Vishnu Prakash, a senior government spokesman on foreign affairs, confirmed talks over a bilateral agreement were under way. “We have been discussing a Regional Trading Agreement on the lines of an FTA with China,” he said.

India has FTAs with South Korea and the Association of South East Asian Nations, and is currently locked in negotiations with the European Union. China, meanwhile, has signed bilateral agreements with Asean, Pakistan, Chile, New Zealand, Singapore and Peru

The offer to liberalise trade between India and its largest trading partner in terms of goods comes on the eve of an official visit by SM Krishna, India’s foreign minister, to Beijing and before an expected visit by President Pratibha Patil later this year.

Shivshankar Menon, India’s national security adviser, said both countries should seize the opportunities for co-operation that the domestic transformation of their local economies were presenting, while carefully managing a border dispute in Arunachal Pradesh, a state in India’s north-east.

But he warned that “nativist voices” in both countries which stress rivalry over partnership threatened to disrupt a relationship key to holding the peace in a “complicated regional security environment in Asia”.

“Asia has proved she can do the economics.

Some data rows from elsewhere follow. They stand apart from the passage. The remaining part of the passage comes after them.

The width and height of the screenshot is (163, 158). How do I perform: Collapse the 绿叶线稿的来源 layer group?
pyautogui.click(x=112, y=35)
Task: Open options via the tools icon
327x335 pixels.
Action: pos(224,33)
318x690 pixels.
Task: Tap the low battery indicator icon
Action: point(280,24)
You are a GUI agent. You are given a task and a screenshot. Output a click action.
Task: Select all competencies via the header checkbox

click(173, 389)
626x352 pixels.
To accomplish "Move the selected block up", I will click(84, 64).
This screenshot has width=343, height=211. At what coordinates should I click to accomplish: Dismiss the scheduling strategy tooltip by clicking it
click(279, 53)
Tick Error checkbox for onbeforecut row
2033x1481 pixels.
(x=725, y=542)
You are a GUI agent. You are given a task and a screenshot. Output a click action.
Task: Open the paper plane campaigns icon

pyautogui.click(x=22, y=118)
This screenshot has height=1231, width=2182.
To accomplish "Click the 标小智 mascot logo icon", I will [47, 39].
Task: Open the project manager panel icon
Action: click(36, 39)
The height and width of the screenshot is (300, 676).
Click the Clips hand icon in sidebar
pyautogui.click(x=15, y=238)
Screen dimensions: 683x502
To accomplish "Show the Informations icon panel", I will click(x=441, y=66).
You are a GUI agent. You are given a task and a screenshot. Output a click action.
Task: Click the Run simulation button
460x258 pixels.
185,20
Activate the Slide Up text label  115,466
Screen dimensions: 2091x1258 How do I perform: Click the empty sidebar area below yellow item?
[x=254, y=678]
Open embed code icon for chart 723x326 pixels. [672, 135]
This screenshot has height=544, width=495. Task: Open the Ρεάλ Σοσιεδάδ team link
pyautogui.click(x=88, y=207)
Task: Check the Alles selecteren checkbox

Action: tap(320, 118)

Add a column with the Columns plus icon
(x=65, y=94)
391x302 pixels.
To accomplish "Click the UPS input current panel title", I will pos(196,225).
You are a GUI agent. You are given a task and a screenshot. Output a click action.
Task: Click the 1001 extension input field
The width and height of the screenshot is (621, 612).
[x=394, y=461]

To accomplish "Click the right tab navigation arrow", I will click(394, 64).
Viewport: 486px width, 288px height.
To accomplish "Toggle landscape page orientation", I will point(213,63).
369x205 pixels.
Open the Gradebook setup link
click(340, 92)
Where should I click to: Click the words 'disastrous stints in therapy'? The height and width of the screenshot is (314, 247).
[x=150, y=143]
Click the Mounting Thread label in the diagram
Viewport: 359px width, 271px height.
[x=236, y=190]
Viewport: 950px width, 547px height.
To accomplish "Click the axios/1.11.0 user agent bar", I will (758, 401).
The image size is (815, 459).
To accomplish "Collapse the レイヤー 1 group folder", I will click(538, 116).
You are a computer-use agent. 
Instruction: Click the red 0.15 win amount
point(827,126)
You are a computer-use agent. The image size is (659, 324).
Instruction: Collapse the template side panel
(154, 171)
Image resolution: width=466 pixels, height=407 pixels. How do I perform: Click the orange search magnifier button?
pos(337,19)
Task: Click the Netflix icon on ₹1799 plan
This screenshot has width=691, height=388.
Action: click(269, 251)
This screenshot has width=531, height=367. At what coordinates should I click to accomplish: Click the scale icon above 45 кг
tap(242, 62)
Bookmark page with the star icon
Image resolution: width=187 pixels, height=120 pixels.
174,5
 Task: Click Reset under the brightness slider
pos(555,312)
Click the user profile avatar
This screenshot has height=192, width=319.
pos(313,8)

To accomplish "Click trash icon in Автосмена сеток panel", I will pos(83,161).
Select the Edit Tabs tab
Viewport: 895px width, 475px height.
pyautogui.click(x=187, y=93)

Can she also do the politics that come with power?” Mr Menon asked in an address to the Indian Council of World Affairs in Delhi.

“When the world is changing so rapidly, and when uncertainty in the international system is at unprecedented levels, neither India nor China can afford misperceptions or distortions of policy caused by a lack of understanding of each other’s compulsions and policy processes.”